After posting a teaser video last week, MSI has followed up by announcing their latest ultra-high-end Lightning-branded graphics card: the MSI GeForce GTX 1080 Ti LIGHTNING Z. The triple-slot-width, triple-fan, and triple-8-pin power connector card comes equipped with all the latest in thermal solutions, overclocking design, and shiny colors. Yes, for those hoping that ‘Lightning’ correlates with ‘lighting,’ the LIGHTNING Z comes LED-strewn and slickly-hewn with Mystic Light RGB control, backplate, and alternate colored shroud highlights.

A key feature of the LIGHTNING Z is a BIOS switch that toggles “LN2 Mode,” which lifts power/current and thermal limits. The allure here is that for extreme overclockers used to hard volt-modding (with pencil or otherwise) can simply flick the switch when necessary. At the same time, MSI also advertises Military Class 4 components, as well as card features such as V-Check Points, a hardware-based voltage measurement design, and Quadruple Overvoltage, a specialized auxiliary voltage system.

MSI GeForce GTX 1080 Ti LIGHTNING Z
Boost Clock 1721MHz (Lightning Mode)
1695MHz (Gaming Mode)
1582MHz (Silent Mode)
Base Clock 1607MHz (Lightning Mode)
1582MHz (Gaming Mode)
1480MHz (Silent Mode)
Memory Clock 11124MHz (Lightning/Gaming Mode)
11016MHz (Silent Mode)
VRAM 11GB GDDR5X
(352-bit)
TDP 250W
Outputs 2x DP1.4, 2x HDMI2.0b, 1x DL-DVI-D
Power Connectors 3x 8pin
Length 320mm
Width 2.5 Slot (61mm)
Weight 1.7kg
Cooler Type Open Air
Price TBA

Keeping the beast cool is MSI’s Tri-Frozr design, armed with 3 TORX 2.0 Fans (1 x 9cm, 2 x 10cm). Alongside the main heatsink/heatpipe complex, the card has a flatter memory/MOSFET heatsink and heatpipe, as well as a rear heatpipe in between the PCB and backplate.
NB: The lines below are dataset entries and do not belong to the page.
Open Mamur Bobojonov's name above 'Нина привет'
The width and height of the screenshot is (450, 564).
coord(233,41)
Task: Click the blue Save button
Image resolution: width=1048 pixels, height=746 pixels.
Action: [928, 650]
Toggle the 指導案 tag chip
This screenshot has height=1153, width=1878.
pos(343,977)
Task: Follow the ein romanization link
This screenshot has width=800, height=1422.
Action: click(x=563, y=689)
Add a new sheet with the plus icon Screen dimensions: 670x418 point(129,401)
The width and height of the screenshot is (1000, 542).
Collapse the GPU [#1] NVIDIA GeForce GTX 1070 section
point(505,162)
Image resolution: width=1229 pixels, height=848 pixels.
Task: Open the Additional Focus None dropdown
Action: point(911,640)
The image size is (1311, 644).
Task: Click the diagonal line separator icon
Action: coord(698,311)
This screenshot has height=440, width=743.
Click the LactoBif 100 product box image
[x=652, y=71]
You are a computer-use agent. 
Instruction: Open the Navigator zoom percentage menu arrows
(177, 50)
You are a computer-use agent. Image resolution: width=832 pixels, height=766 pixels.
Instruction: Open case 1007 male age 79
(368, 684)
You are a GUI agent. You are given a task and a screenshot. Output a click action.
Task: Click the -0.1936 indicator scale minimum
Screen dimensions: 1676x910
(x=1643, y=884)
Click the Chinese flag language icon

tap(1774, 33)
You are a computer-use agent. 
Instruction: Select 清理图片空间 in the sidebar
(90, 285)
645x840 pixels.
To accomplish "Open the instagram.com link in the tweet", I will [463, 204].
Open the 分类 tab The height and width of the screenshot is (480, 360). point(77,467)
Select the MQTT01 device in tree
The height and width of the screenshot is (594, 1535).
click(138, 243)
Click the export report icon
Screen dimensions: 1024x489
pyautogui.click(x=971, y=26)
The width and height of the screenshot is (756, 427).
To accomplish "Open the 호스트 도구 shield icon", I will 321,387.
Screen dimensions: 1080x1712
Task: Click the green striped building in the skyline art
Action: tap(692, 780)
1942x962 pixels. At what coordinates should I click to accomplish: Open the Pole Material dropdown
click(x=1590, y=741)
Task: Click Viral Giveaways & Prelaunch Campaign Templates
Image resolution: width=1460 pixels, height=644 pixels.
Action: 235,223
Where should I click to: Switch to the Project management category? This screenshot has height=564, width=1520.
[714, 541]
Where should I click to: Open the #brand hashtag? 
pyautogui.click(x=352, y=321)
The custom PCB itself possesses 10 layers, 14 GPU power phases, and 3 memory power phases.

And as for Mystic Light, MSI’s LED control software enables users to synchronize and adjust lighting across devices, other components, and peripherals, even changing color schemes from the luxury of your smartphone.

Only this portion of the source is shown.